Mines to pay more
Thursday, 30th June, 2011
By Craig Brealey
The local mining companies will have to contribute more towards helping the city out of its debt.
City Council last night voted to get rid of the contentious cap on mine rates and have the companies pay the three per cent rate rise like everyone else.
At its monthly meeting councillors approved a budget that will run into a deficit of $750,000 and require Council to borrow $1.5 million next financial.
The two options put forward for the budget were to keep the income from mine rates at $3.2 million a year for five years or apply the 2.98 per cent residential rate increase across the board.
Councillors chose the latter to take some of the burden off residential landholders.
The mine rate has been capped since 2005.
The councillors also voted to cut Council spending by three percent and to form a review committee to look at ways of reducing the deficit over the next financial year.
A recommendation to double the entry charge to the city pool, from $2 to $4, was knocked back, as was another to raise by $1 the $10 airport landing fee it charges the Rex airline for each passenger.
Councillor John Groenendijk, who moved that the mining rate cap be scrapped, said that the mines could well afford to pay more to help the city.
Clr Groenendijk told the meeting that Council wanted a “good relationship” with mines but that right now in Australia the companies were “making substantial windfalls with mining and on the stock market.”
Councillor Tom Kennedy backed the move and also suggested that if Council cut its operations expenditure budget by three per cent it could save $870,000.
However, this will not apply to projects that are already fully funded.
The proposed cut will be considered by the review committee.
This will comprise councillors and include, at the suggestion of Councillor Darriea Turley, independent accounting advice, possibly from Broken Hill’s sister city council, Bankstown.
Councillors Kennedy and Bob Algate voted against accepting a deficit budget, arguing that it would put an indebted council further in the red.

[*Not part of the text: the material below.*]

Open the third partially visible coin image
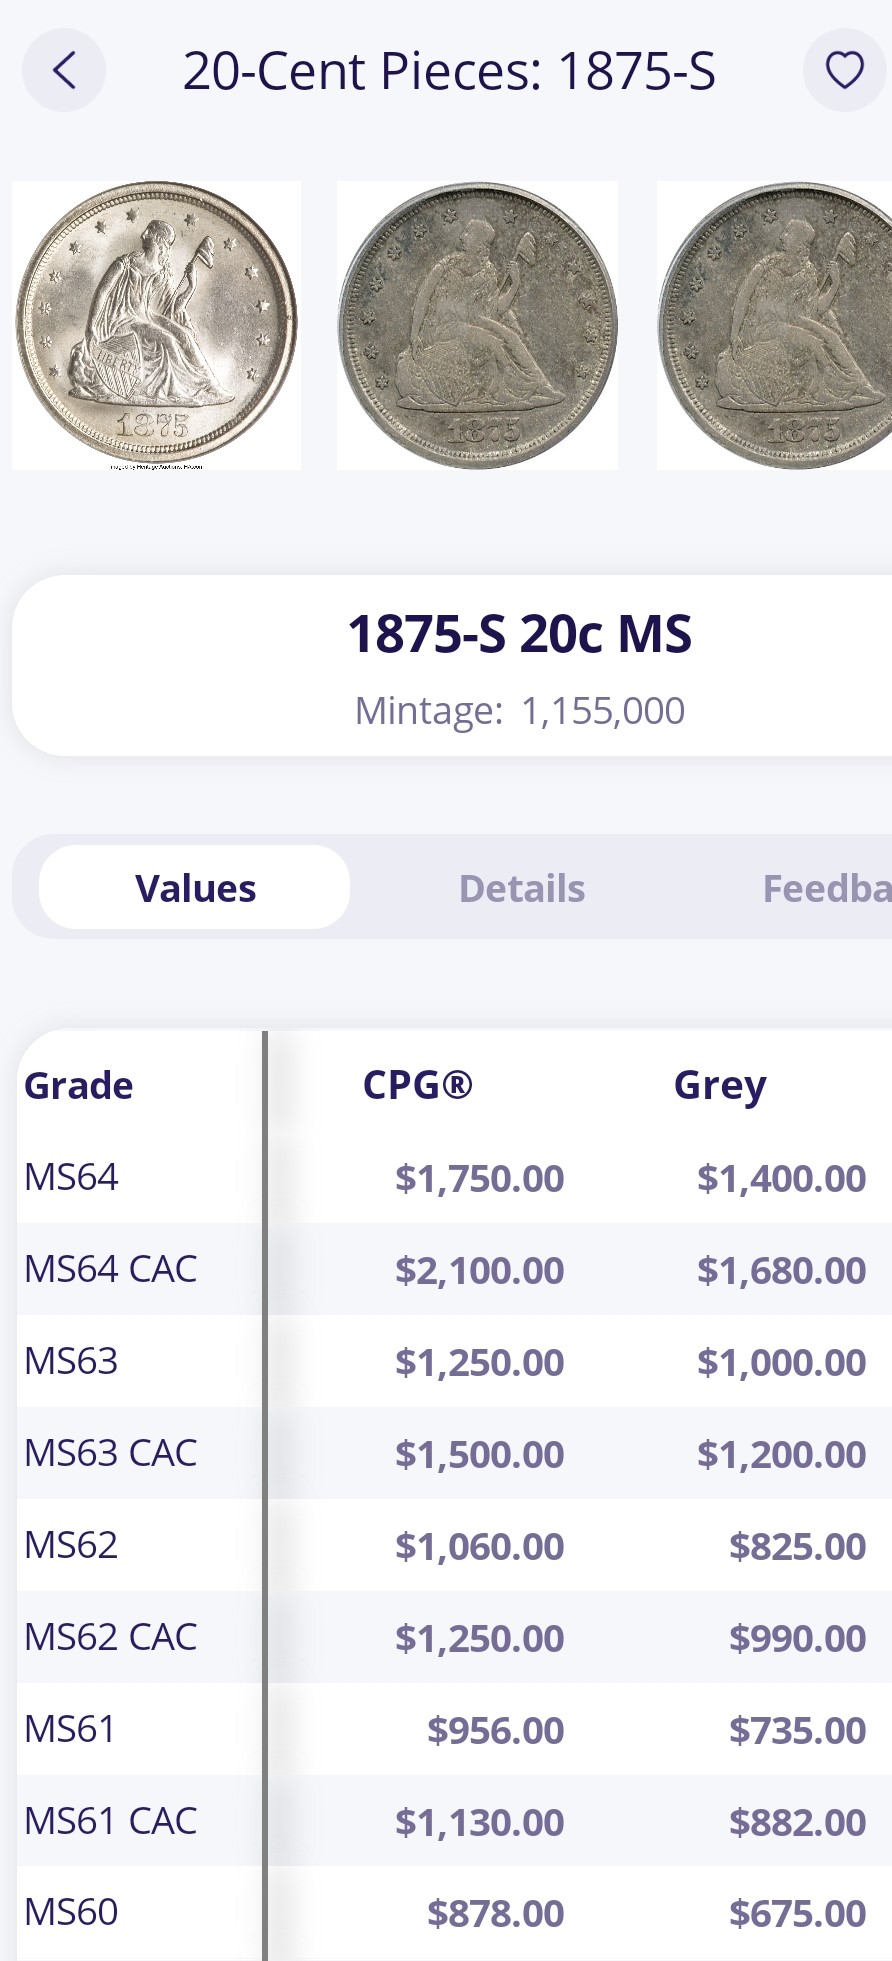 [x=775, y=325]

“We are continually borrowing money to do capital works because our operations budget has been blown out of the water,” Clr Kennedy said.
“There would have been plenty of money ... if Council had done a better job over the years.”
Clr Algate said removing the mine rates cap was “long overdue” and that residents and businesses who were “doing it tough” had been right to ask why the mining companies deserved such a favour when they were given none.
However, he said Council should not keep ignoring advice from its auditors that its method of operating with deficit funding was “unsustainable.”
“The cash flow is in a perilous state and we may have to borrow to fund day to day operations .... there is little doubt in my mind that such an organisation is insolvent.”
Clr Groenendijk replied that the deficit was a fact but that something could always be done.
“We are in deficit and we have to accept it and act to improve it,” he said.
Mayor Wincen Cuy told the meeting that the deficit represented two-and-a-half per cent of Council’s budget but that “we can work our way through it.”
“We will look at it, and we will have the review committee, so that at the end of the financial year we don’t have a $750,000 deficit.”